⚖️ The legal tangle likely to arise in Trump's feud with social media
Donald Trump calls it one of the “gravest dangers” free speech has faced in the history of the United States. Twitter calls it a fact-check.
And the conflict between him and Twitter is leading to a legal battle over the regulation of social media companies.
This all started with a Trump tweet: After he tweeted false claims about voter fraud, Twitter inserted a warning below the tweet stating the information he had provided was misleading.
In response, Trump enacted an executive order: Its intent was to make social media companies vulnerable to legal action in response to what is posted on their platforms. They have long enjoyed immunity from such actions through Section 230 of the Communications Decency Act. But legal experts suggest the executive order amounts to little more than a publicity stunt and does not nullify any existing laws or protections.

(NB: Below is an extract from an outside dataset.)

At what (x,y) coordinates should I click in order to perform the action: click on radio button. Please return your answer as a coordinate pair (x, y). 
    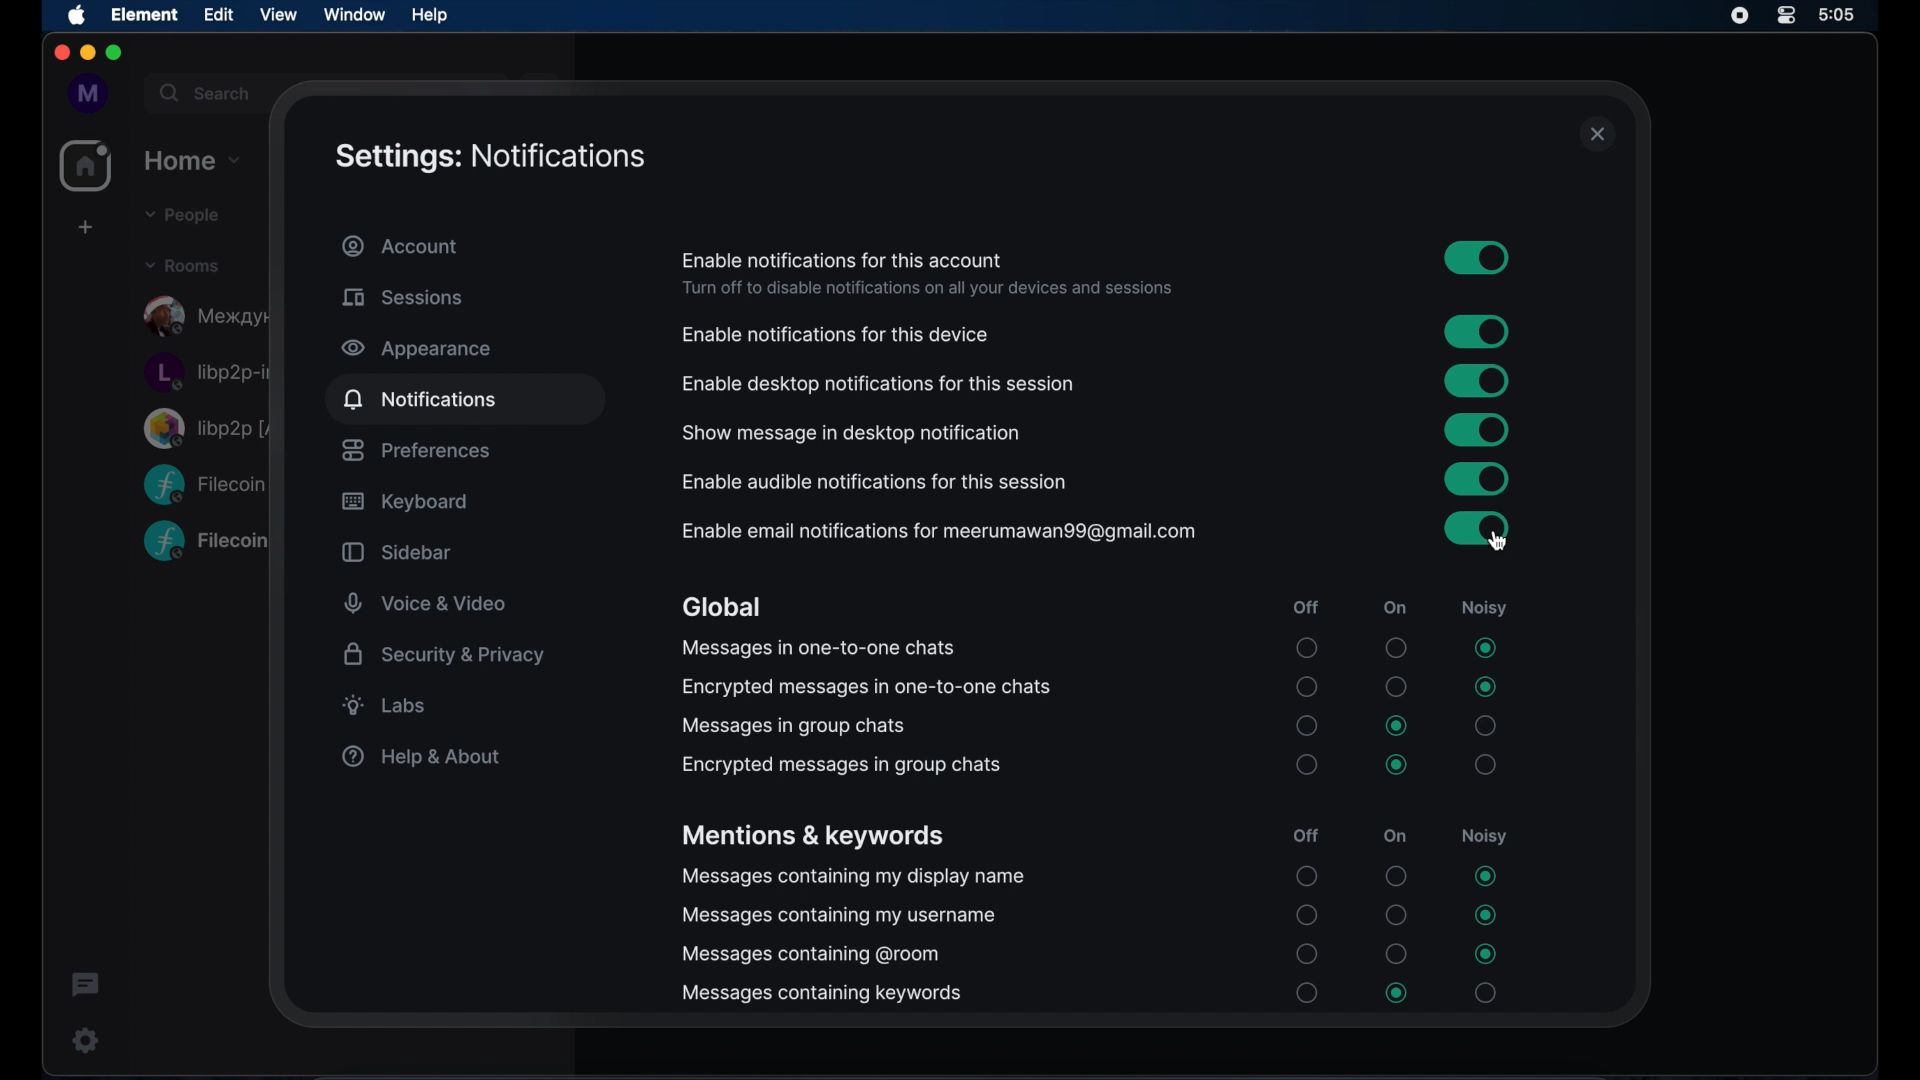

Tech vs. America’s politicians
Social media companies, particularly Facebook and Twitter, have been fighting battles about the content posted on their platforms on two fronts.
Many politicians have been concerned about the content these platforms allow, most prominently the posts by Russian bots ahead of the 2016 election. Mark Zuckerberg has contended Facebook does not have responsibility for determining the veracity of posts and comments on its platform.
Other politicians, including Trump and top Republicans, believe social media platforms have been disproportionately censoring conservative voices. By changing Section 230, they would hope to challenge social media platforms for censorship they see as invalid.
Although Trump’s executive order will likely prove toothless, AG William Barr has said the administration intends to push legislation targeting tech companies’ protections in Section 230 through Congress.